もし例えば、例えばの話ですが、恋神さまに、この願いをかなえてほしくないと言ったらどうなるのでしょうか? でもそれは、恋神さまの巫女としてではなく、私個人の話というよりは私個人の願いなのです。
それを願えば、恋神さまにお願いしてきた、あの少女の願いを踏みにじることになってしまいます。

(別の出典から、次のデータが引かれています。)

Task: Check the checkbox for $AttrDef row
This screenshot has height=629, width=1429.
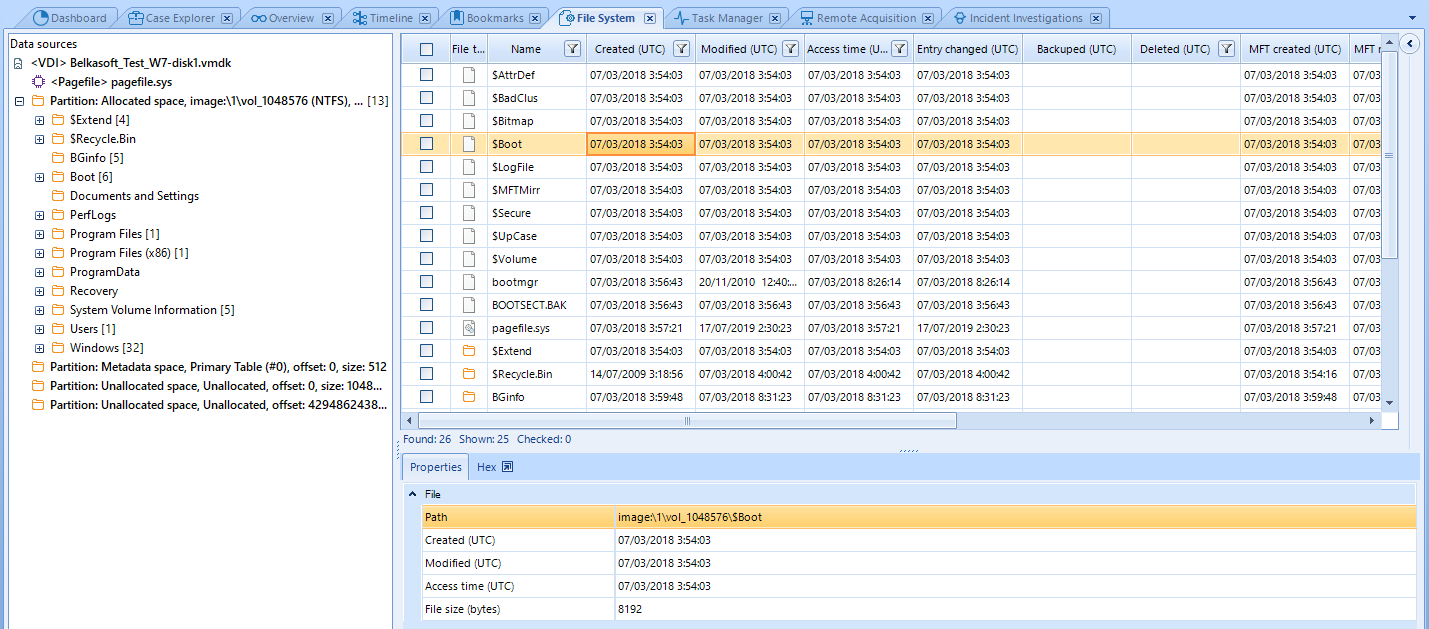Action: 426,75
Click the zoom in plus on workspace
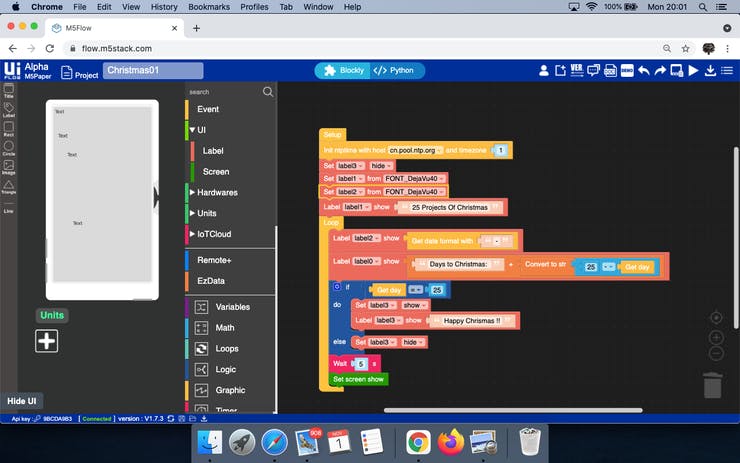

だから、恋神さまの判断に任せるしか本当にないのです。
そういって逃げる事しかない、ただ何か言わないといけない、焦りとともに口から出たのが、聞きたいこと三園さんをどう思っているかです。
「恋神さまは、三園さんの事をどう思っていますか」
「美人だなぁと思うことはあるよ」
「そうですよね」
恋神さまは、あまり間をあけず、こちらの意図には気づかずに答えてくれました。
聞きたいことだったはずなのに、聞きたくないと思いますが、ただ、それでも口は勝手に、言葉を発していく。
「そんな美人の人と恋人になれるかもしれませんよ」
「いや、うんでも三園さん自体が僕を好きかも分からないし、あの子がからかっていっているだけかも」
あの女の子が、ただ単純にからかっているだけではないと思います。
斉藤さんづてではあるが、部活に入った理由も聞いていて、恋神さまに告白するためです。
それも言いません、唇が喉がこんなにもカラカラと乾き、喉から出た言葉を飲み込みます。
三園さんが、恋神さまに対して今もまだ、緊張しすぎて、美人の後輩の三園さんが、好きだったらどうするんですかと言う言葉もかろうじて飲み込みました。
「まぁ そうですよね」
どうせ、すぐに分かってしまう事です、なら私が今言う必要はないとまた逃げだします。
「恋神さま 多分すぐに答えを出せというわけではありませんよ」
「そうだね」
「ですが、恋神さま自身が判断されて、決意して答えをだしたことなら文句は言えません」
本当は付き合うことになれば、文句はありますが、それでも恋神さまの判断でしか答えしかないでしょう。
「でも、本当にどうしよう」
恋神さまのつぶやいた問いに答える事は、これ以上は何もいえずに、ただ隣で並んで歩いているだけでした。
「それではこれで」
「あぁうん そうだね さようなら神田さん」
恋神さまは返事をするのも上の空でした、恋神さまにしてみれば、晴天の霹靂の状況でしょう。
それでも私にとっては、いつかはくるはずと暗雲を予測していた状況なのです。
それでもまだ日があると、勝手に思い込んで、不意にふってきたあの女の子言葉は、嵐と見間違うほどに吹き荒れるようでした。
そしてそれは、遠くない日に、私は、恋神さまの答えでは晴れか嵐か、どうなるのか分からない日に思いを少しよせ、家へと一人帰っていきました。